Segment Start: EXTRACT TO READ

Built at the height of the Cold War in 1958, Camp Hero's enormous radar was part of America's 'Semi-Automatic Ground Environment' (SAGE) defense network, designed to detect a surprise attack by Soviet missile bombers.
Akin to Israel's 'Iron Dome,' the giant antenna would signal a thirty minute warning in the event of a nuclear attack. The radar would then activate the Nike missile project (developed by Bell Telephone Laboratories) that was situated in cannons located along the coastlines of America's most important strategic cities.
There were 19 heavily guarded Nike missile batteries in New York City alone as part of what the US Army called a 'Ring of Supersonic Steel.'
Meanwhile, the imposing antennae at Camp Hero has raised suspicion as far back as to when it was first constructed. Its frequency goes up to 425MHz, which is also the frequency allegedly needed to enter human consciousness, and many nearby residents reported suffering from severe headaches over the years.

Segment End: EXTRACT TO READ
Segment Start: INPUT DATA

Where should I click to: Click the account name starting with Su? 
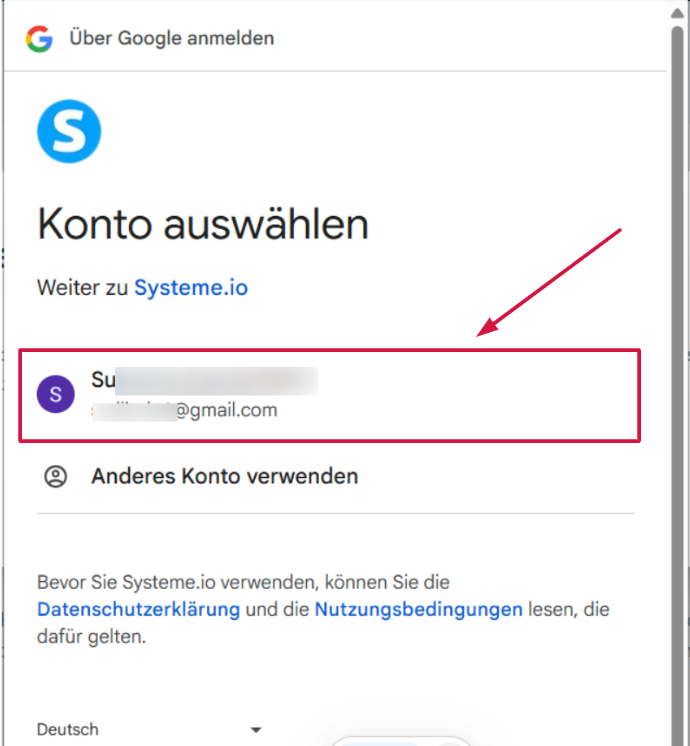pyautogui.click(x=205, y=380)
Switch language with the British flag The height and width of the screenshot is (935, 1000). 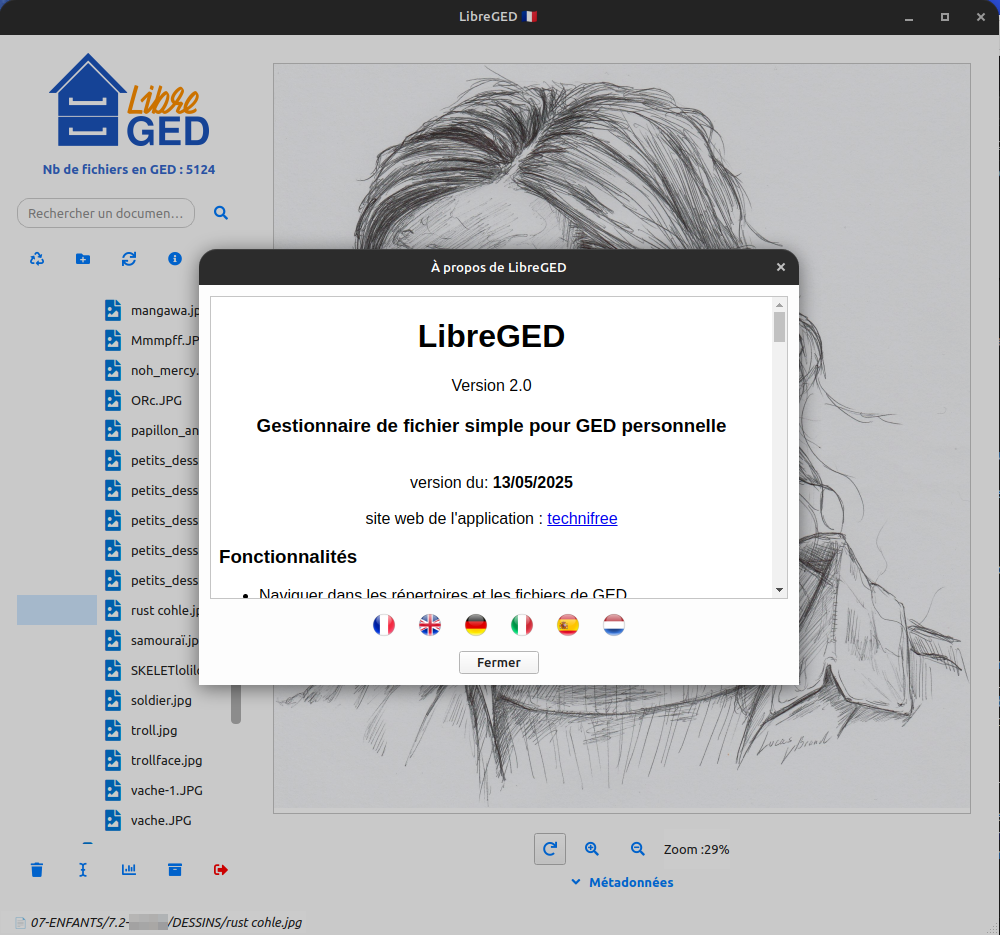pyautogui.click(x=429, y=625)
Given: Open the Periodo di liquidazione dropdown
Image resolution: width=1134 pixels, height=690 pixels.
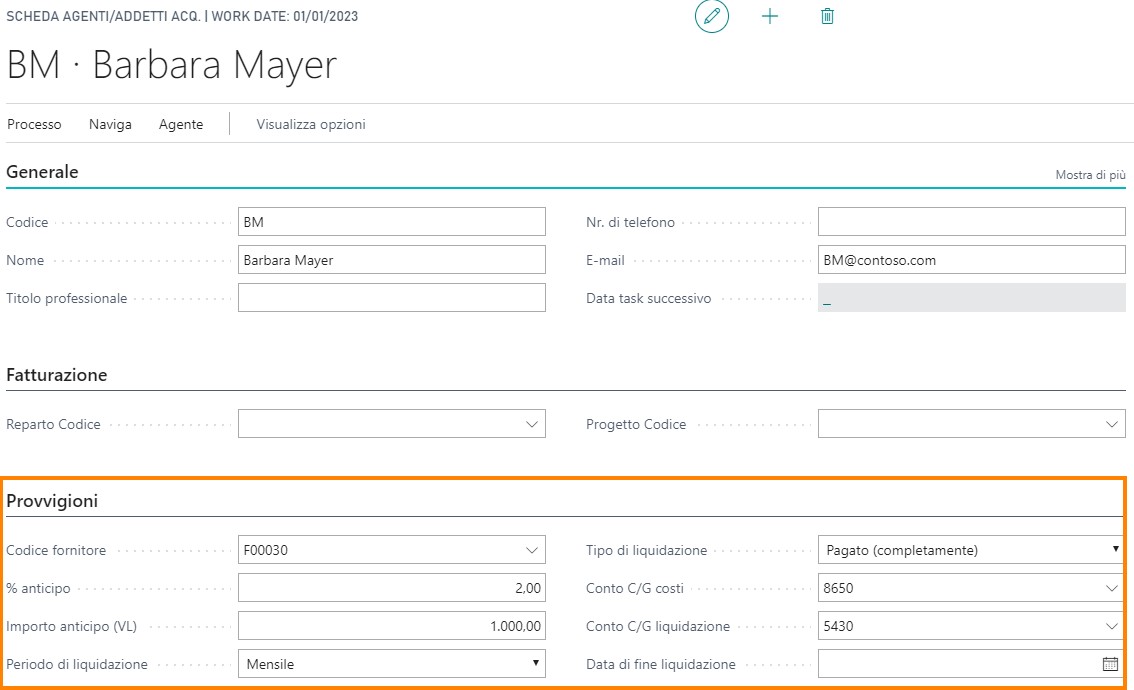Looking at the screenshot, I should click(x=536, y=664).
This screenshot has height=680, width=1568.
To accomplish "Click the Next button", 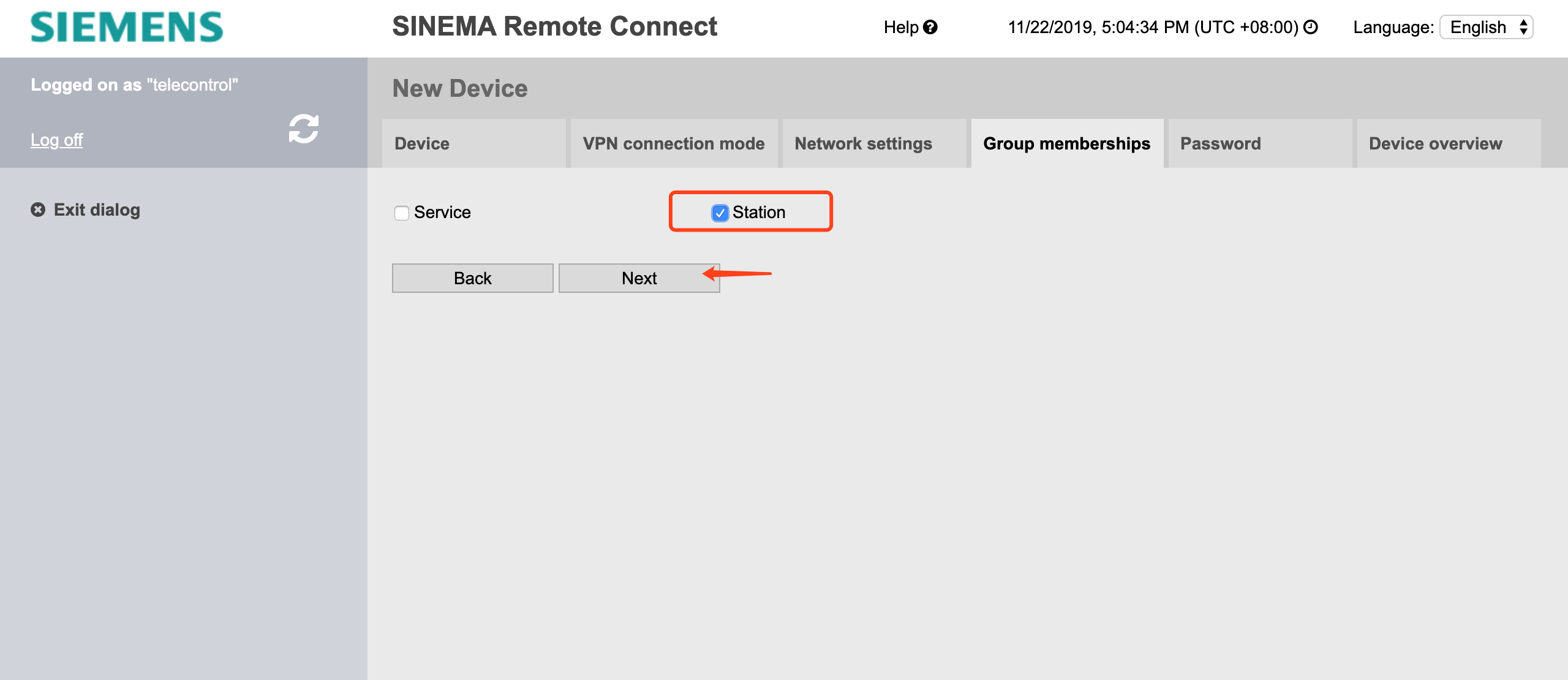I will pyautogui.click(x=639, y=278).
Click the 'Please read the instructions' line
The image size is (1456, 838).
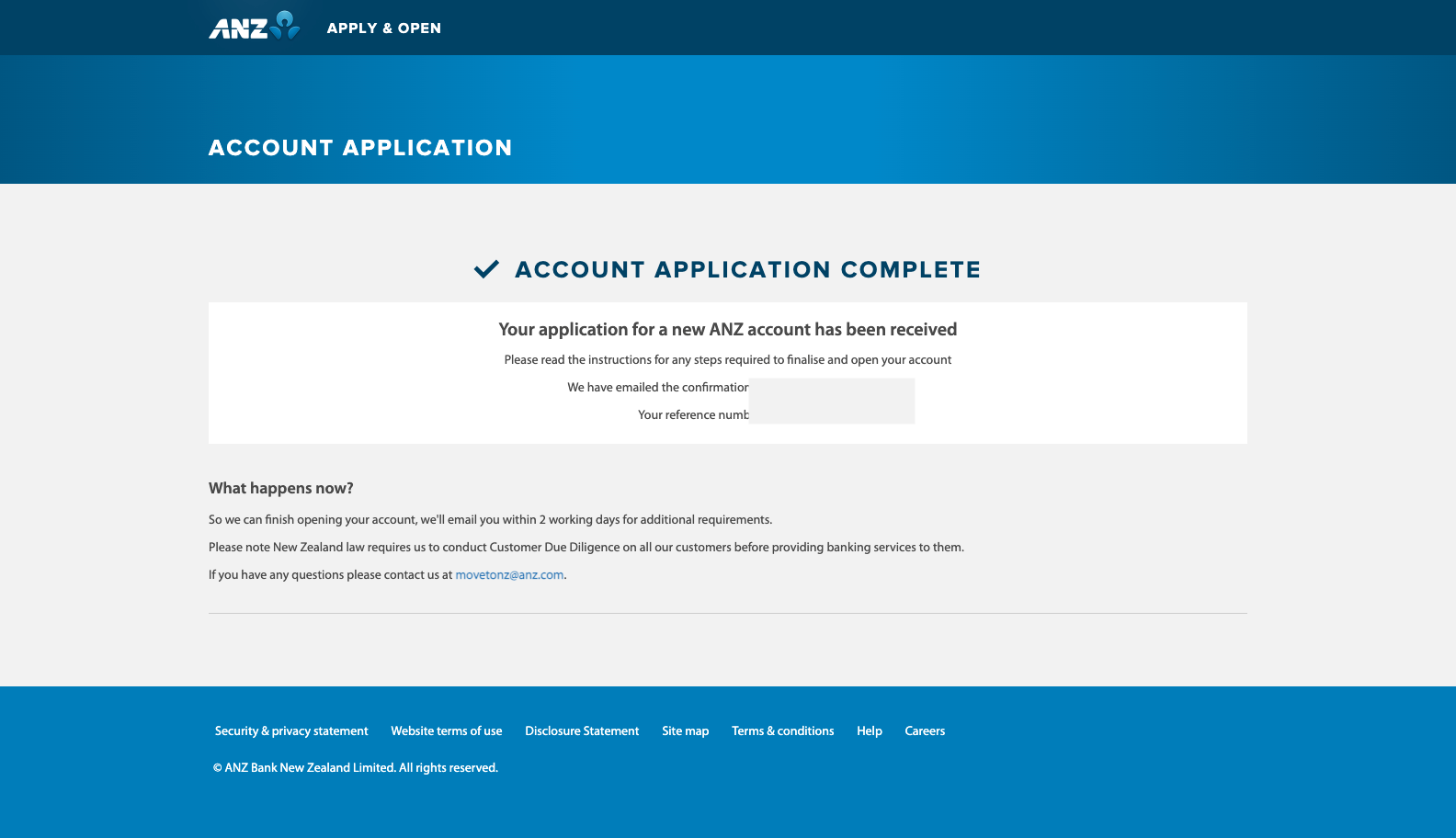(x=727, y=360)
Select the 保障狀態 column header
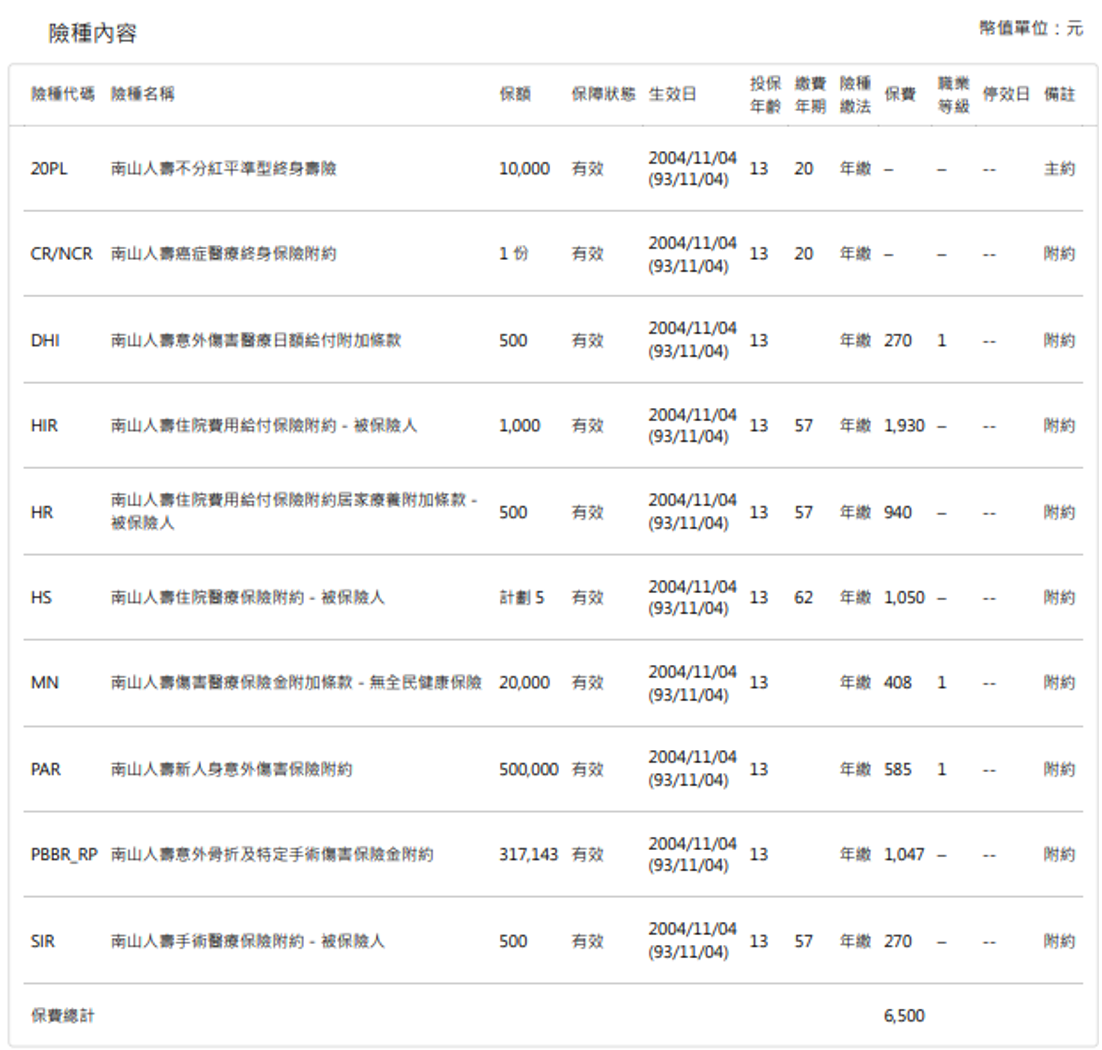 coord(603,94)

Segment End: INPUT DATA

#### WORK REQUEST 1:
In the passage on the Camp Hero radar, rewrite the part from "There were 19" to "over the years.", replacing "headaches" with "migraines".
#### WORK REQUEST 2:
Continue the passage on the Camp Hero radar from its final sentence.

#### TASK OUTPUT 1:
There were 19 heavily guarded Nike missile batteries in New York City alone as part of what the US Army called a 'Ring of Supersonic Steel.'
Meanwhile, the imposing antennae at Camp Hero has raised suspicion as far back as to when it was first constructed. Its frequency goes up to 425MHz, which is also the frequency allegedly needed to enter human consciousness, and many nearby residents reported suffering from severe migraines over the years.

#### TASK OUTPUT 2:
Of the 12 such similar towers that were once scattered around the country, Camp Hero’s is the only one that remains standing and it is listed as a National Historic Site. The 90-foot-tall concrete tower plus 40-foot-wide steel dish is visible for miles and is instantly recognizable Long Island landmark; and although it is no longer active, that doesn’t keep the dish from mysteriously changing positions.
One local named Paul Fagan, spent 14 years researching Camp Hero and painstakingly sifting through government documents at the National Archives in Manhattan.
He told the New York Post that there may be a nuclear reactor secretly buried at the site, leftover from the Cold War-era Nuclear Power Program which explains the secrecy behind the underground facility — he suspects that the conspiracy theories about Camp Hero may have been planted to deflect attention from the possible reactor.
Filmmaker Chris Garetano, who grew up in the area, has been obsessed with the theories since he was a child.
In 2017, he teamed up with former CIA operative Barry Eisler and award-winning journalist Steve Volk, to explore the conspiracies and accusations that surround Camp Hero in a History Channel documentary called 'The Dark Files.'
For Garetano, it was a journey he wanted to embark on since he was a kid hearing the rumors about the military base.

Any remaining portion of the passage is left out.